╔══

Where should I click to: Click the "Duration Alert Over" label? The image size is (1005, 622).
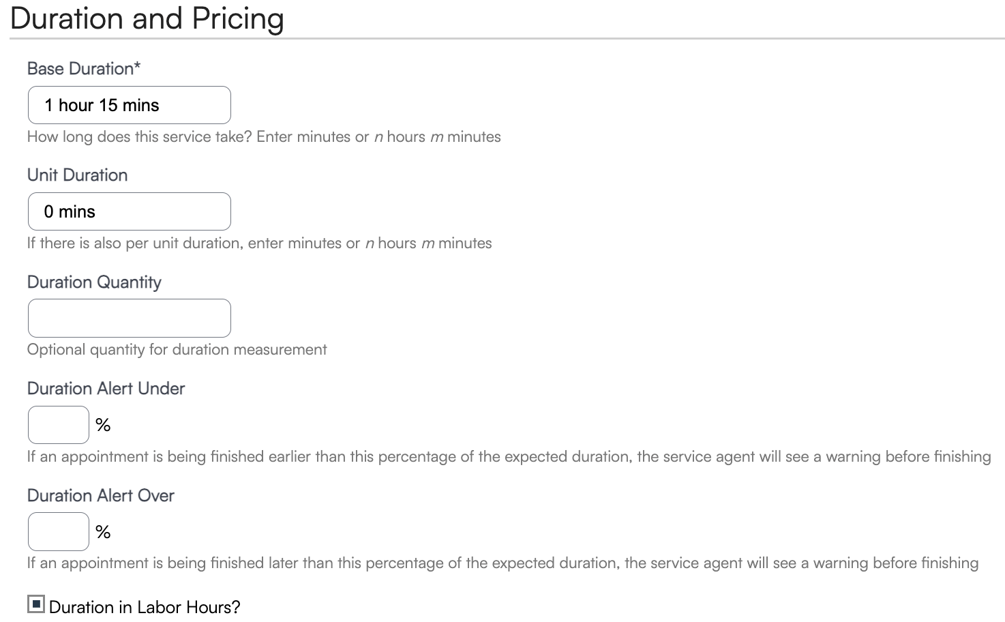tap(100, 496)
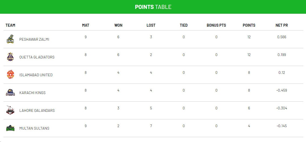Image resolution: width=306 pixels, height=142 pixels.
Task: Open the Lahore Qalandars team name link
Action: coord(37,110)
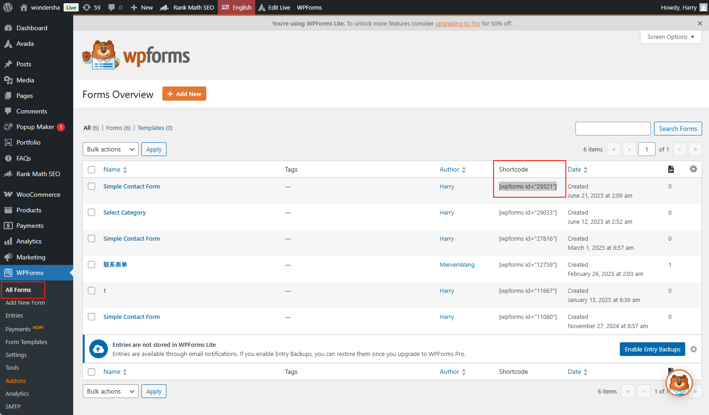Open the New menu in the admin bar
The width and height of the screenshot is (709, 415).
point(141,7)
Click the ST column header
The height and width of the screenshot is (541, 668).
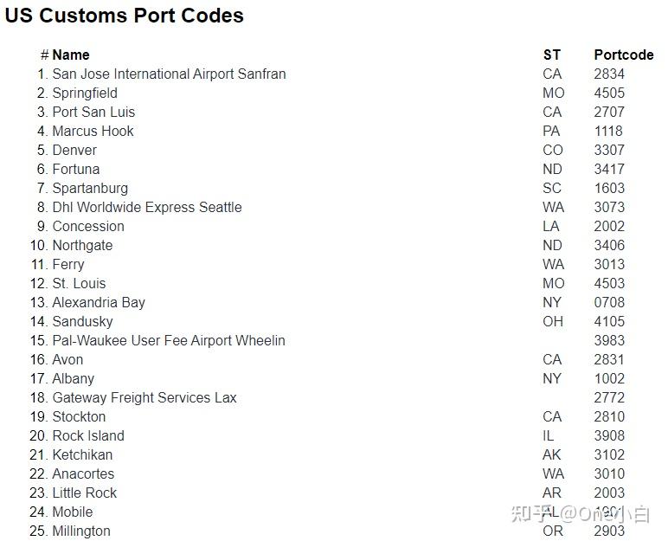coord(551,55)
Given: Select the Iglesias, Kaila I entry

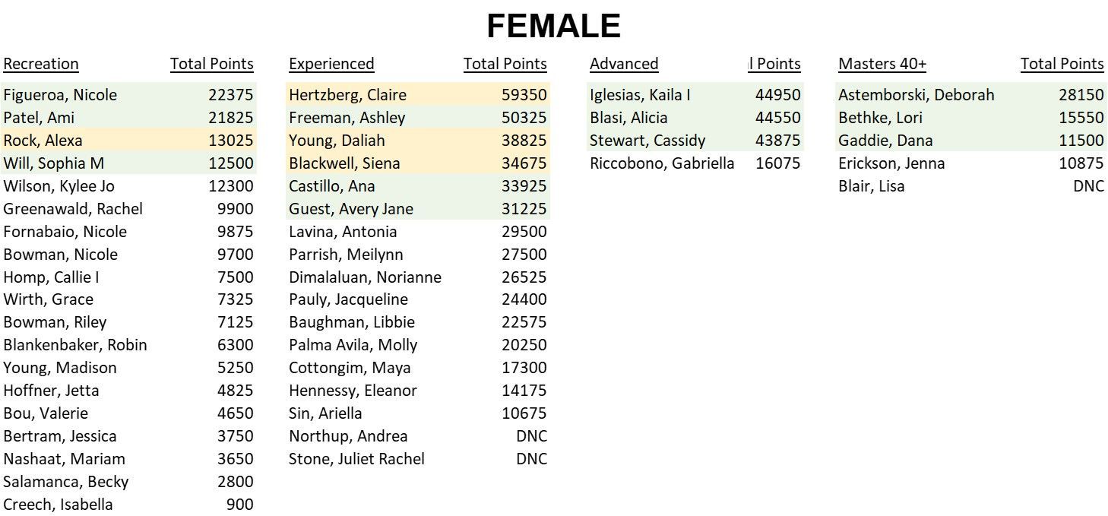Looking at the screenshot, I should (x=640, y=95).
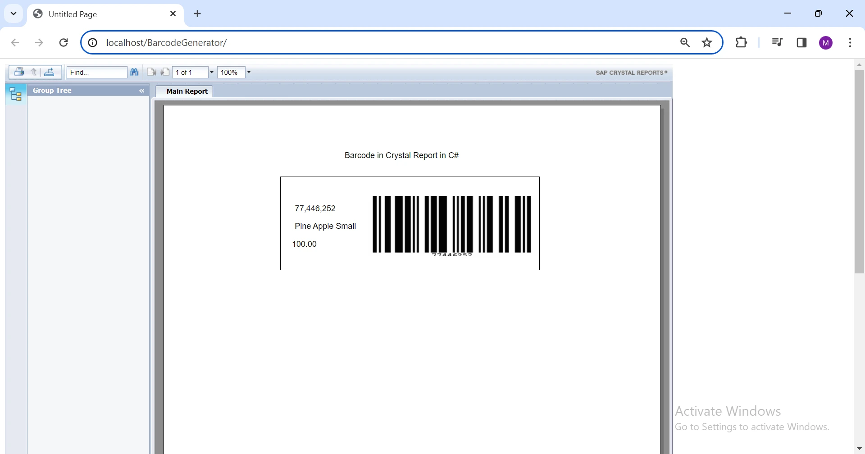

╚══

Instructions to follow |
Your answer must consist only of the lines from the one containing "Click the ST column header" through the end of the entries, restated word for word, with no pictures.

Task output |
Click the ST column header
The height and width of the screenshot is (541, 668).
coord(551,55)
Given: Select the Iglesias, Kaila I entry

Looking at the screenshot, I should (x=640, y=95).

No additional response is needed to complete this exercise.